SUPPLIED MATERIAL:
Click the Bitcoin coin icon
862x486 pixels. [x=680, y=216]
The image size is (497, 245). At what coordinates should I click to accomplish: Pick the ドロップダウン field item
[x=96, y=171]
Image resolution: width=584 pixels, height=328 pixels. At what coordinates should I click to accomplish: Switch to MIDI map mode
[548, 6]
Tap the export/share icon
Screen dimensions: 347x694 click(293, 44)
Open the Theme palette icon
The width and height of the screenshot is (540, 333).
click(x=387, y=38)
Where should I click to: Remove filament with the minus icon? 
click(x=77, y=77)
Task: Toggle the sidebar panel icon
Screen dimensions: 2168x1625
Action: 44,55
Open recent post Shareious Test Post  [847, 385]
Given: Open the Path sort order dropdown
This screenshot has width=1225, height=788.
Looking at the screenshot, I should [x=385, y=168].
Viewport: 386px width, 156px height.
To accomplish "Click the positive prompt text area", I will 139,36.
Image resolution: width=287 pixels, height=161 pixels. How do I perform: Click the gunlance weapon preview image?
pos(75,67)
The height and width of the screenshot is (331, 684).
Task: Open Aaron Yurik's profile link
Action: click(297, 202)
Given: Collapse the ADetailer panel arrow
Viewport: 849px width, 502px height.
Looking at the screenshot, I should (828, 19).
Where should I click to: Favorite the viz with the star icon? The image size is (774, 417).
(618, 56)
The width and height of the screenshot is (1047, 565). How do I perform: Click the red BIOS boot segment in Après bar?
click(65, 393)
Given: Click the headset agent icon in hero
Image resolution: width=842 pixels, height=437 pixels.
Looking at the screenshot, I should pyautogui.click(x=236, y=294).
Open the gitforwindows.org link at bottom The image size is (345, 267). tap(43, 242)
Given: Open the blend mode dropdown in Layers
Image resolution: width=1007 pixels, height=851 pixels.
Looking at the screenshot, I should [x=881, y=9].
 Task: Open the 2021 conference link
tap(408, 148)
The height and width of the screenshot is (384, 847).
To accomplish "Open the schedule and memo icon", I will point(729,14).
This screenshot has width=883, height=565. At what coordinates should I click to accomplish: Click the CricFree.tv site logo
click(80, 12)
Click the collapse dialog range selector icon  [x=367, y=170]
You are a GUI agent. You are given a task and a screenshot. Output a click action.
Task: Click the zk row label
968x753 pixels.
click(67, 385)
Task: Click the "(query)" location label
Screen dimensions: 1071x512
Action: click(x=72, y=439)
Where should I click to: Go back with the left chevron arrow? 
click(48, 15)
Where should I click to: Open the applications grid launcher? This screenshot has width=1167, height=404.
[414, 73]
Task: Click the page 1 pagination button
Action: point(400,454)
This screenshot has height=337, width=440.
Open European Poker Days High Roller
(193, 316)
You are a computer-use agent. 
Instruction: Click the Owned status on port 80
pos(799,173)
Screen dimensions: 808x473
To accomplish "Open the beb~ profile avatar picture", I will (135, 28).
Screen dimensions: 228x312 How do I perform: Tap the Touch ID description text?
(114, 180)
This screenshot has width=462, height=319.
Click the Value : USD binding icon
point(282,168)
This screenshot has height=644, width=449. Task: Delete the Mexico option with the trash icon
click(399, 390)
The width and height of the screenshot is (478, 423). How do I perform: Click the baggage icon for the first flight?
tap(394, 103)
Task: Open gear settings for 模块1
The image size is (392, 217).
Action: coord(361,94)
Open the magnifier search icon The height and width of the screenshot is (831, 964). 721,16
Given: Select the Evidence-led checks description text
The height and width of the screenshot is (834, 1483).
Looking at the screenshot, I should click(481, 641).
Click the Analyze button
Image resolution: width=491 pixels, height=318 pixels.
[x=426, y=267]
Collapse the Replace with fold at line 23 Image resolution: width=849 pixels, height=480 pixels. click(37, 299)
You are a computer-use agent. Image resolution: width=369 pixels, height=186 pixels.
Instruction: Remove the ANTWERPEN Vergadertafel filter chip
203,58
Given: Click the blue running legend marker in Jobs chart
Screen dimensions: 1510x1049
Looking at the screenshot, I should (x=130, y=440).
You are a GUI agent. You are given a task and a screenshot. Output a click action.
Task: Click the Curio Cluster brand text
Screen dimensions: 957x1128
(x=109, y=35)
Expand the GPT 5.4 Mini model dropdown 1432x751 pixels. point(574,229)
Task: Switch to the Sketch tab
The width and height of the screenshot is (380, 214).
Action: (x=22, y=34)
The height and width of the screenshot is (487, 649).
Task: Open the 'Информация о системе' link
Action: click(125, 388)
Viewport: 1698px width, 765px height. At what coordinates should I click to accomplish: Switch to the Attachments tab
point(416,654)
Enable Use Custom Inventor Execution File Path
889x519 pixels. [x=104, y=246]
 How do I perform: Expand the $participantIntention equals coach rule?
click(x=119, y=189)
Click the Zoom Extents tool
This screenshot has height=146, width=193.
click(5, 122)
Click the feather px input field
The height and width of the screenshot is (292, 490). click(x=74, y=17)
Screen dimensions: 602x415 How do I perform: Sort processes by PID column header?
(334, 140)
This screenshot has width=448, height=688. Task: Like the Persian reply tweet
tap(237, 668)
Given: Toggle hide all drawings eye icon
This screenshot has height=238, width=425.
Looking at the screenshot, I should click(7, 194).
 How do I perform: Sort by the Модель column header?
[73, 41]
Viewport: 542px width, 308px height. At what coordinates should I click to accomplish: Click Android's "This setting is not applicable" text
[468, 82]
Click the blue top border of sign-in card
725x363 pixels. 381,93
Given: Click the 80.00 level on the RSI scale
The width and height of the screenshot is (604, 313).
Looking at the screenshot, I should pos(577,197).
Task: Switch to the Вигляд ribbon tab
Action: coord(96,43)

WHAT YOU ARE ASKED TO DO: Say how many lines in the listing above include the word "agent". Nothing but the number is needed.

RESULT FOR THIS EXERCISE: 5